Epstein–Barr virus-related diffuse large B-cell lymphoma in mogamulizumab-treated adult T-cell leukemia with incomplete T-cell reconstitution

• Published in: International journal of hematology Vol. 109; no. 2; pp. 221 - 227
• Main Authors: Kamachi, Kazuharu, Shindo, Takero, Miyahara, Masaharu, Kitaura, Kazutaka, Akashi, Michiaki, Shin-I, Tadasu, Suzuki, Ryuji, Oshima, Koichi, Kimura, Shinya
• Format: Journal Article
• Language: English
• Published: Tokyo Springer Japan 01.02.2019; Springer Nature B.V
• Subjects: Antibodies; B-cell lymphoma; Case Report; Central nervous system; Chemokine receptors; Chemotherapy; Epstein-Barr virus; Hematology; Immunity; Immunotherapy; Leukemia; Lymphocytes; Lymphocytes B; Lymphocytes T; Lymphoma; Malignancy; Medicine; Medicine & Public Health; Monoclonal antibodies; Next-generation sequencing; Oncology; Sequences; Skin; T cell receptors; Targeted cancer therapy; Viruses; T-cell reconstitution; Mogamulizumab; Adult T-cell leukemia (ATL/ATLL); Epstein–Barr virus-related central nervous system lymphoma
• ISSN: 0925-5710; 1865-3774; 1865-3774
• DOI: 10.1007/s12185-018-2552-x

Adult T-cell leukemia (ATL) is an aggressive mature T-cell malignancy with a poor prognosis. The anti-C–C motif chemokine receptor 4 (CCR4) antibody mogamulizumab (moga) reduces ATL cells and induces reconstitution of polyclonal T cells; however, ATL cases often remain resistant and moga sometimes causes fatal immunopathology.
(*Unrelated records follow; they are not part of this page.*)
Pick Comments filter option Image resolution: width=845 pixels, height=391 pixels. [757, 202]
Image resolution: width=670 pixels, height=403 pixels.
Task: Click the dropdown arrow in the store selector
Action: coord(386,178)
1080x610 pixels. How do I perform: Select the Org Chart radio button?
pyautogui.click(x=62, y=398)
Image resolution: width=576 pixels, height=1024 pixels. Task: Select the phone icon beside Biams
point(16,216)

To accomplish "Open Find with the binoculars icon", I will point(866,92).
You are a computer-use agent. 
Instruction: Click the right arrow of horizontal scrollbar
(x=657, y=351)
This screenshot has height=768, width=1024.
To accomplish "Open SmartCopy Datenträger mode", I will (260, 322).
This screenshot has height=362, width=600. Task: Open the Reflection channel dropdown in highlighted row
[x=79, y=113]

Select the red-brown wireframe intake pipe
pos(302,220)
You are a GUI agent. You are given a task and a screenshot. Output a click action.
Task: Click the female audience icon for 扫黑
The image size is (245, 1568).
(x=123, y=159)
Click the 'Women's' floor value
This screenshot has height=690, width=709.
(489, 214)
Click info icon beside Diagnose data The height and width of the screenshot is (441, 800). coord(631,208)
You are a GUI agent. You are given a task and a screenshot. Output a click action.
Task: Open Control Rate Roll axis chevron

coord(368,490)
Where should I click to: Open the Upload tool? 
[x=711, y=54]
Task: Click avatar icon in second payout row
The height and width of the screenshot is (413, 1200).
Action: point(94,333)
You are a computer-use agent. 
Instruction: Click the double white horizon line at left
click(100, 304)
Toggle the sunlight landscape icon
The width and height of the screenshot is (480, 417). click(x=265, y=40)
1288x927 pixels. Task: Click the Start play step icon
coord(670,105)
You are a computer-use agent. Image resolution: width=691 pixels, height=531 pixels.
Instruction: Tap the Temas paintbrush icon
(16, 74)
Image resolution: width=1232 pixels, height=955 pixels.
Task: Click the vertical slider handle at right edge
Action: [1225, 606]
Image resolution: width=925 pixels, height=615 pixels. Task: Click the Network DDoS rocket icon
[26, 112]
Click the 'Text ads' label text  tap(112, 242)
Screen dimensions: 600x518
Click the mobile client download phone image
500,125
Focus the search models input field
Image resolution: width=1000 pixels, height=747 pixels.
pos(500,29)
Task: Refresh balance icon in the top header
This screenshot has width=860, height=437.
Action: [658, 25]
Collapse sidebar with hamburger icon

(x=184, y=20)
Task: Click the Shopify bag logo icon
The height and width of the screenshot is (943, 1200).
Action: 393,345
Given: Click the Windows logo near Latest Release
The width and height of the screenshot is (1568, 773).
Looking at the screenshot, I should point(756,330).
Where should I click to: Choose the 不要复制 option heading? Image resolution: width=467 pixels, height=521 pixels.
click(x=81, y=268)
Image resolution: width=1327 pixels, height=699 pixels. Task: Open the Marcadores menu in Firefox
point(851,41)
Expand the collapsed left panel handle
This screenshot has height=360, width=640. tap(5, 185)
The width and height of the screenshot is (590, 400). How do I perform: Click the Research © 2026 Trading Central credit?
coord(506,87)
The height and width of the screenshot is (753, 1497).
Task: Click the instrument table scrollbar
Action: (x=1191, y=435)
Epstein–Barr virus (EBV)-related B-cell lymphoma develops in severely immunocompromised subjects, and is particularly associated with impaired T-cell immunity. Here, we report an ATL patient who had received conventional chemotherapy plus moga, and subsequently developed EBV-related diffuse large B-cell lymphoma (DLBCL) of the central nervous system. Next-generation sequencing-based T-cell receptor repertoire analyses identified residual abnormal clones and revealed that reconstitution of polyclonal T cells was incomplete, even after moga treatment. Furthermore, a skin rash that developed after moga treatment was found to contain ATL clones. This case suggests that the limited therapeutic effects of moga and incomplete T-cell reconstitution are associated with severely impaired T-cell immunity and subsequent development of EBV-related DLBCL.